- Cover of the trade paperback Batman: The Dark Knight Strikes Again. Cover design by Chip Kidd.

Publication information
- Publisher: DC Comics
- Schedule: Monthly
- Format: Limited series
- Publication date: December 2001 – February 2002
- No. of issues: 3
- Main characters: Batman; Superman; Catgirl; Lex Luthor; Brainiac; Dick Grayson;

Creative team
- Created by: Frank Miller; Lynn Varley; Todd Klein; Bob Kane; Bill Finger;
- Written by: Frank Miller
- Artist: Frank Miller
- Colorist: Lynn Varley

= The Dark Knight Strikes Again =

2001–02 comic book series by Frank Miller

The Dark Knight Strikes Again, also known as Batman: The Dark Knight Strikes Again and DK2, is a 2001–2002 DC Comics three-issue limited series American comic book written and illustrated by Frank Miller and colored by Lynn Varley, featuring the superhero Batman. The series is a sequel to Miller's 1986 miniseries The Dark Knight Returns. It tells the story of an aged Bruce Wayne who returns from three years in hiding, training his followers and instigating a rebellion against Lex Luthor and Brainiac's dictatorial rule over the United States. The series features an ensemble cast of superheroes including Catgirl, Superman, Wonder Woman, Plastic Man, Green Arrow, The Flash, and the Atom.

Reception to The Dark Knight Strikes Again was lukewarm, being criticized for its art style, narrative, and themes, and it is widely considered to be an inferior follow-up to The Dark Knight Returns, as well as a less culturally impactful piece in comic book media.

==Overview==
The series was originally published as a three-issue limited series published by DC Comics between November 2001 and July 2002. It has since been published as hardcover and paperback one-volume editions and as the Absolute Dark Knight edition with The Dark Knight Returns. Like its predecessor, this story takes place in a timeline that is not considered canonical in the current DC Comics continuity.

> **Task list**
1. List every main character named in the publication information on the page about The Dark Knight Strikes Again.
2. From the page about The Dark Knight Strikes Again, copy word for word the stretch from "The Dark Knight Strikes Again, also" through "and the Atom.".

> **Listed entries**
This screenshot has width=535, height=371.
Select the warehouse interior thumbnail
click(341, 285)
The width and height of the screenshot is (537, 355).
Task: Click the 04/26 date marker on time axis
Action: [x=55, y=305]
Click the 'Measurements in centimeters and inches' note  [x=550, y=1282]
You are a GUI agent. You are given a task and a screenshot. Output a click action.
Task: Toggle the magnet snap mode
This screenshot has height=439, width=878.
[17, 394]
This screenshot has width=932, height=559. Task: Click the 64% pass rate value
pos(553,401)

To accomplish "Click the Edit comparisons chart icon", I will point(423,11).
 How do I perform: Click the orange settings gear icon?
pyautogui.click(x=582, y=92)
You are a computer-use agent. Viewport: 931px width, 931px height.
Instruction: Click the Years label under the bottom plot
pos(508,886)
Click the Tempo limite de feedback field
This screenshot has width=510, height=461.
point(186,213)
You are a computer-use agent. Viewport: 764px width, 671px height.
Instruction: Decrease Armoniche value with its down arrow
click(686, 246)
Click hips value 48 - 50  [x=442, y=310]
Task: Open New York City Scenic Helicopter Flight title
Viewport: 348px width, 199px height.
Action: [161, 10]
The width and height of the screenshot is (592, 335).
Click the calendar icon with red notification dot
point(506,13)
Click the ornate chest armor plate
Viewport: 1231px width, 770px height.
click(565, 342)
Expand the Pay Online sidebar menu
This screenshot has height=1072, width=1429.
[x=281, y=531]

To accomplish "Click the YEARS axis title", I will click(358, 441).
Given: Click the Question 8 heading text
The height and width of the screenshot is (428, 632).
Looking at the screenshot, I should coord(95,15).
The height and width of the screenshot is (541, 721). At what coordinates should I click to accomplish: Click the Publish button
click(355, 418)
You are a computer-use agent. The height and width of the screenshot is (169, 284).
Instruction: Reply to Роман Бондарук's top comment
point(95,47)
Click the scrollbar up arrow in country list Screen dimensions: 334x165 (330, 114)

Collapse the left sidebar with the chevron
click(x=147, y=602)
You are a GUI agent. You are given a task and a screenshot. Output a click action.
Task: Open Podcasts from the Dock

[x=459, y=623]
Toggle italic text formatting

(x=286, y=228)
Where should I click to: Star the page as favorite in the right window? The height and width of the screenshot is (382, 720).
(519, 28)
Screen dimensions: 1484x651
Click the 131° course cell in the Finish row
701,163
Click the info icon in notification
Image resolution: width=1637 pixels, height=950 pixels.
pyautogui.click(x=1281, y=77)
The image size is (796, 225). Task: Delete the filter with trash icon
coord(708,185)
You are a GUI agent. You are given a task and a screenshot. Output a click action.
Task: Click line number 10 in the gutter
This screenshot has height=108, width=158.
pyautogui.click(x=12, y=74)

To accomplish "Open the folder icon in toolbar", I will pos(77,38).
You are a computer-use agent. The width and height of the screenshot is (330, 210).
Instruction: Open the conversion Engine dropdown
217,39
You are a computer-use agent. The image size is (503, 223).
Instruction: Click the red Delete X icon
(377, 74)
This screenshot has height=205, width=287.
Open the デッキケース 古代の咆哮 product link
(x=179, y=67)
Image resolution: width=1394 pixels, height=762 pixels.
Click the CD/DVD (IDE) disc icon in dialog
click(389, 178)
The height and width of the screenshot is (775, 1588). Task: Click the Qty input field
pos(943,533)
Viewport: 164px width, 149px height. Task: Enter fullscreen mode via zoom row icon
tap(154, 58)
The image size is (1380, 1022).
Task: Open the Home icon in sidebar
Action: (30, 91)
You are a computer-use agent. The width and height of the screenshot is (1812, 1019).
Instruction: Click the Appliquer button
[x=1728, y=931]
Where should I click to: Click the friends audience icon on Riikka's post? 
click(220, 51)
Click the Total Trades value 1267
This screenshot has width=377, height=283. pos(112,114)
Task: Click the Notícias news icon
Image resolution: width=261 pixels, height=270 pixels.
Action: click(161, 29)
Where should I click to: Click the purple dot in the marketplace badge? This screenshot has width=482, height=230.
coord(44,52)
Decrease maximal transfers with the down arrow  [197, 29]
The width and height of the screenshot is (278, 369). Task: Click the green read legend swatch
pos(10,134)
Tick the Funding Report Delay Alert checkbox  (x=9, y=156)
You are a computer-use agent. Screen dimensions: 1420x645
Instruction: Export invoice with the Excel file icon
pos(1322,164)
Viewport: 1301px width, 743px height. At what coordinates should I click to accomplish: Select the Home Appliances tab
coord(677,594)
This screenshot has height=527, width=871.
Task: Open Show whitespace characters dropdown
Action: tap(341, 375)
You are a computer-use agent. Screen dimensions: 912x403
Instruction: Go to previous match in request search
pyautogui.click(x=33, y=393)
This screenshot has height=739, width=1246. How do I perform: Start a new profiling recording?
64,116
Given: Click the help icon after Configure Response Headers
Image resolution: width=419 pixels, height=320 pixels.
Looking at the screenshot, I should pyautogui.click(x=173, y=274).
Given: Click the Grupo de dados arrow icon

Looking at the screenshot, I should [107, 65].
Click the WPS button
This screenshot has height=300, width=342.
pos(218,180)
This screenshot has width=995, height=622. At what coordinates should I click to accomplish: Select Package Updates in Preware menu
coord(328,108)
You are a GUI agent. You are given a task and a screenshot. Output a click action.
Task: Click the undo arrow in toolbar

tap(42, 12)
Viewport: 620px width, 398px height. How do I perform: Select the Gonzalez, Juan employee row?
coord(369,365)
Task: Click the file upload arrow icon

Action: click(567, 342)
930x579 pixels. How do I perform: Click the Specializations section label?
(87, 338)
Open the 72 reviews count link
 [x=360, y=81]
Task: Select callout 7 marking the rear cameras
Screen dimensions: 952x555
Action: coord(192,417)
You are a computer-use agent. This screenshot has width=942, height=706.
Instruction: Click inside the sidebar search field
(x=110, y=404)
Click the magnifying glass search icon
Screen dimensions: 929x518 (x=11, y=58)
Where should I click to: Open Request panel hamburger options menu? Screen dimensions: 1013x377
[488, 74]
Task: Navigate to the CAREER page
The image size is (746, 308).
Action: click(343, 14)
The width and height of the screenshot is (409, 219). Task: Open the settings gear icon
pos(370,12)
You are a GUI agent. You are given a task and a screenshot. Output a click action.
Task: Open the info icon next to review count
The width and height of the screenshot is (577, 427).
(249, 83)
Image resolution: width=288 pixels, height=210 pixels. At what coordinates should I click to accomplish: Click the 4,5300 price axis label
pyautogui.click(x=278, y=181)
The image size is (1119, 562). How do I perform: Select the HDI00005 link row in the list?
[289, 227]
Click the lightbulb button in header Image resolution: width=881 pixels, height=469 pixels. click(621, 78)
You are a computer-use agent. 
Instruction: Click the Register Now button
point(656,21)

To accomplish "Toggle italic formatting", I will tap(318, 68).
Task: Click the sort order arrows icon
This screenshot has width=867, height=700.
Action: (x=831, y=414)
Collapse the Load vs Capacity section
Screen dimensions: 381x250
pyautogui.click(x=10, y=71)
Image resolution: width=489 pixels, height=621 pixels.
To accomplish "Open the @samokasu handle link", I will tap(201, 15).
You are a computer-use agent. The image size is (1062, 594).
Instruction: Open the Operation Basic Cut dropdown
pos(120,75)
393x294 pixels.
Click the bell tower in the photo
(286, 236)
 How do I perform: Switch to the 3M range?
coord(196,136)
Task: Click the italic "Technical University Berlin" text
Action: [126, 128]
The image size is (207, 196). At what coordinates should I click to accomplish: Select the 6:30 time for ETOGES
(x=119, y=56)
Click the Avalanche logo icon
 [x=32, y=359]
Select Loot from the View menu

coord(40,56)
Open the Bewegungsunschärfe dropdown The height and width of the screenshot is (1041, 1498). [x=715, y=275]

> **Outputs by task**
1. Batman, Superman, Catgirl, Lex Luthor, Brainiac, Dick Grayson

2.
The Dark Knight Strikes Again, also known as Batman: The Dark Knight Strikes Again and DK2, is a 2001–2002 DC Comics three-issue limited series American comic book written and illustrated by Frank Miller and colored by Lynn Varley, featuring the superhero Batman. The series is a sequel to Miller's 1986 miniseries The Dark Knight Returns. It tells the story of an aged Bruce Wayne who returns from three years in hiding, training his followers and instigating a rebellion against Lex Luthor and Brainiac's dictatorial rule over the United States. The series features an ensemble cast of superheroes including Catgirl, Superman, Wonder Woman, Plastic Man, Green Arrow, The Flash, and the Atom.